Required work
In this exercise, the entries below include pictures. Repeat exactly the lines from the line with "Whatsapp (151, 274)" to the line with "News (204, 1036)", including both, but without the pictures.

*** Opening of Entries provided ***

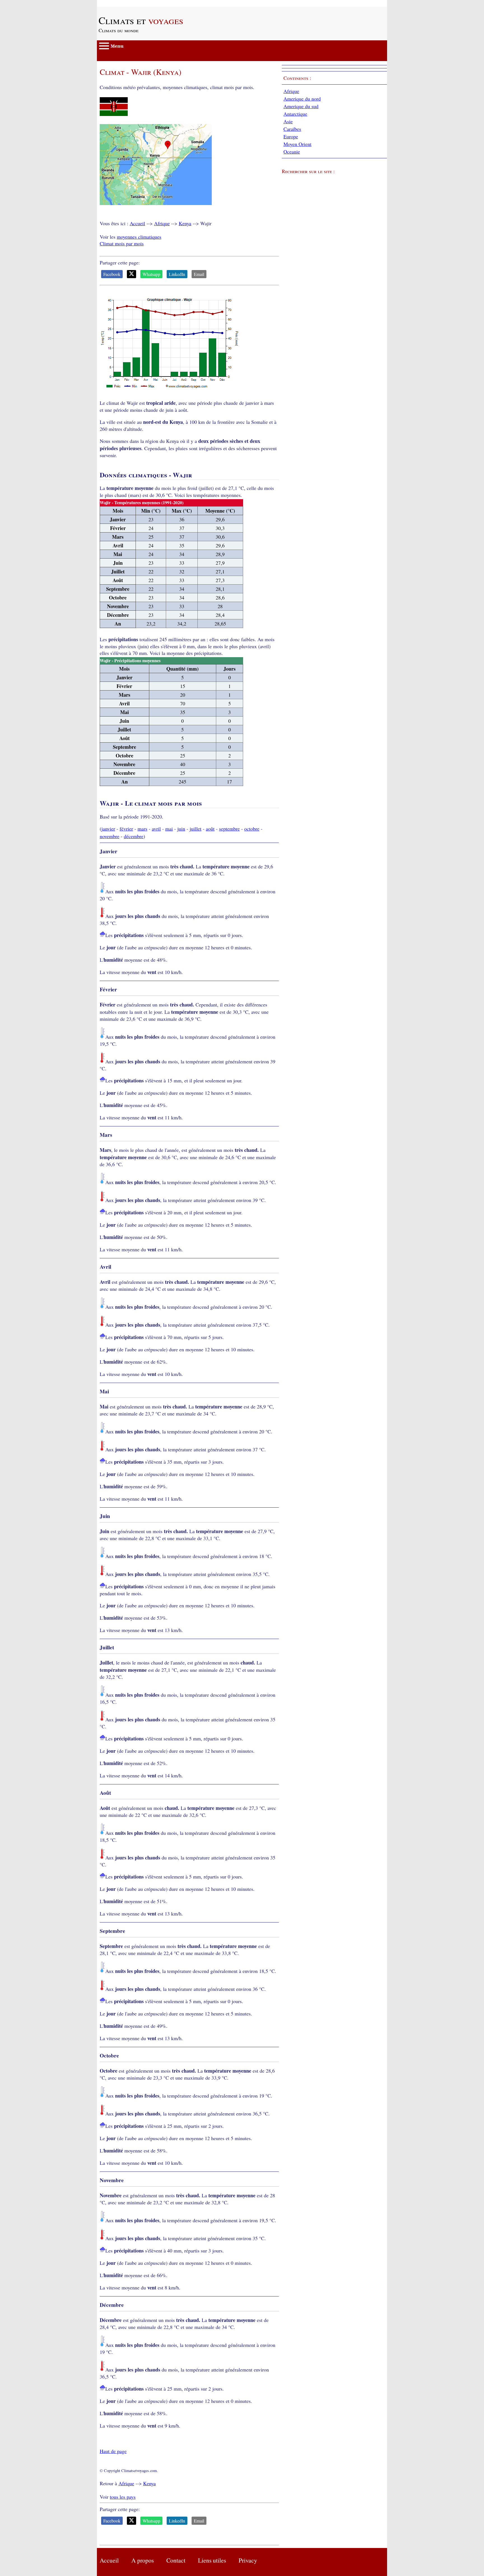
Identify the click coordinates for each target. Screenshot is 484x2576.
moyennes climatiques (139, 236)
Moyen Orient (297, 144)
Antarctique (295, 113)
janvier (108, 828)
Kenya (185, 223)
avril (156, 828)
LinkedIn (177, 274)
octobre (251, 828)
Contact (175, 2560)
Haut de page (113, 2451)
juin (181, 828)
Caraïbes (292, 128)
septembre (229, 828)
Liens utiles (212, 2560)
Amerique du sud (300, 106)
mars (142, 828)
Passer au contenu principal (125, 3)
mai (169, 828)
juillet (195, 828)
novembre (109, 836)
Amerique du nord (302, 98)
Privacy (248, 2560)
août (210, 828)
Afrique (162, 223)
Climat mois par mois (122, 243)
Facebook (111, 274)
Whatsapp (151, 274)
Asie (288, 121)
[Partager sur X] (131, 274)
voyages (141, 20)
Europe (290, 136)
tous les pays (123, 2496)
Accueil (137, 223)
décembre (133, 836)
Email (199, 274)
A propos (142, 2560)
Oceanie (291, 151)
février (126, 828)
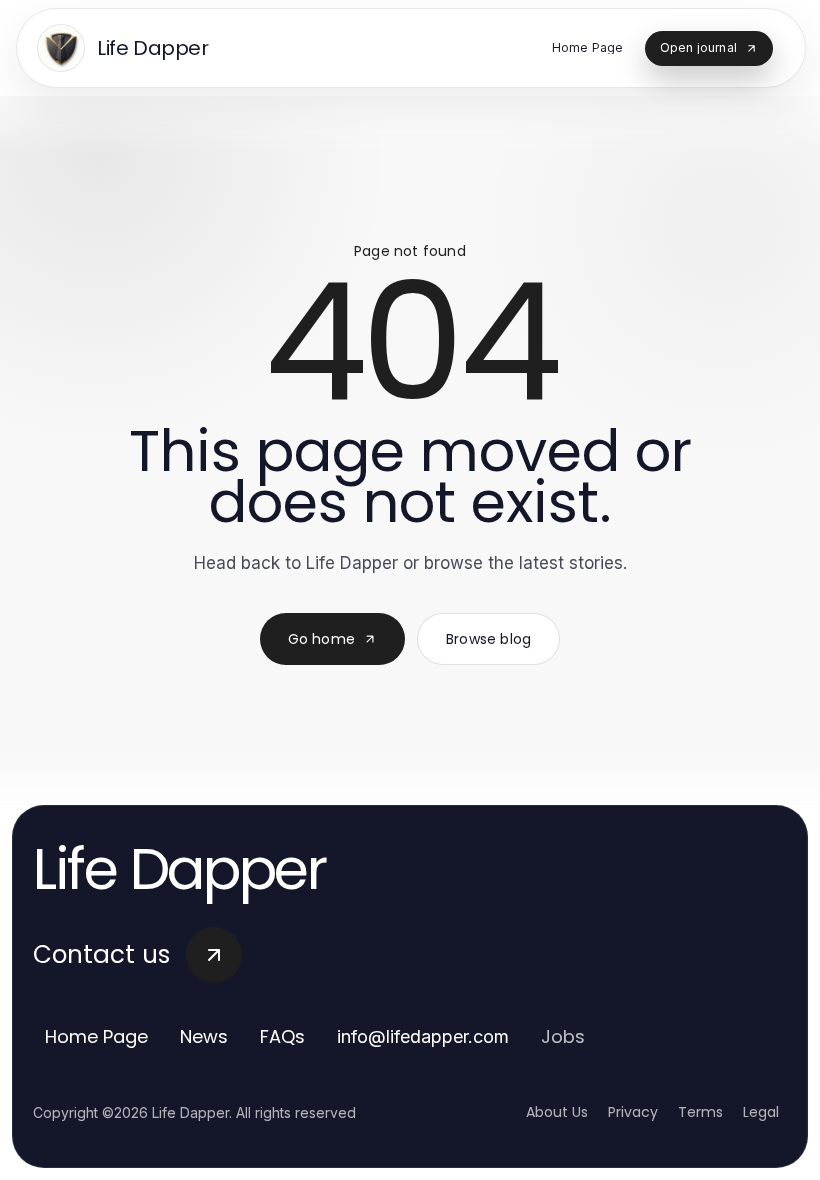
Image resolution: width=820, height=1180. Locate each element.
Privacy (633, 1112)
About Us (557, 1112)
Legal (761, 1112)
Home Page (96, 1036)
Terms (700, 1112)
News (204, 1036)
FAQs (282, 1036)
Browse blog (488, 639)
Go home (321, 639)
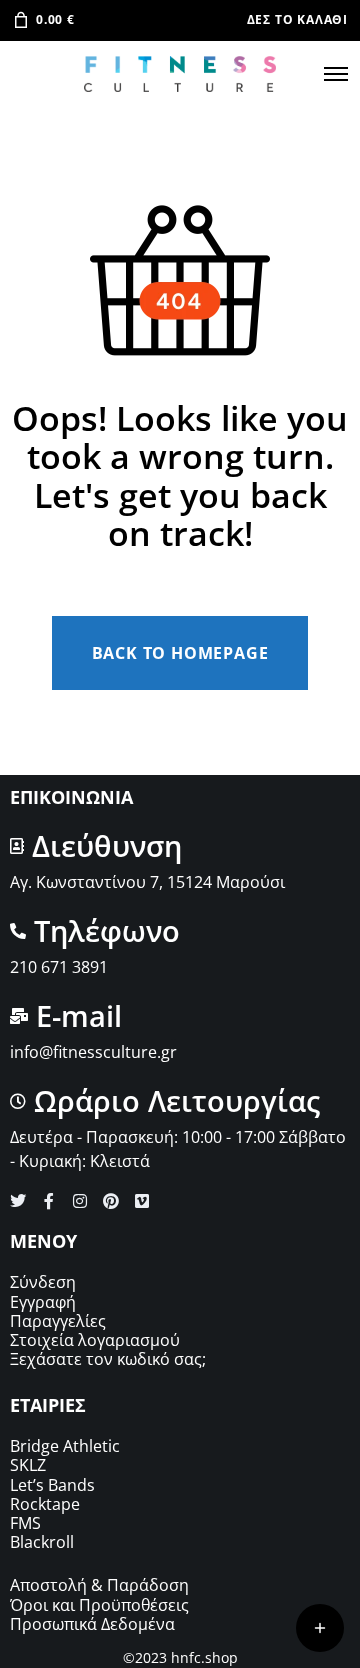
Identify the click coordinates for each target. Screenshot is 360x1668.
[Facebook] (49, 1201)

*** Close of Entries provided ***

Task solution
Whatsapp (151, 274)
Asie (288, 121)
[Partager sur X] (131, 274)
voyages (141, 20)
Europe (290, 136)
tous les pays (123, 2496)
Accueil (137, 223)
décembre (133, 836)
Email (199, 274)
A propos (142, 2560)
Oceanie (291, 151)
février (126, 828)
Image resolution: width=820, height=1180. Locate each element.
Privacy (633, 1112)
About Us (557, 1112)
Legal (761, 1112)
Home Page (96, 1036)
Terms (700, 1112)
News (204, 1036)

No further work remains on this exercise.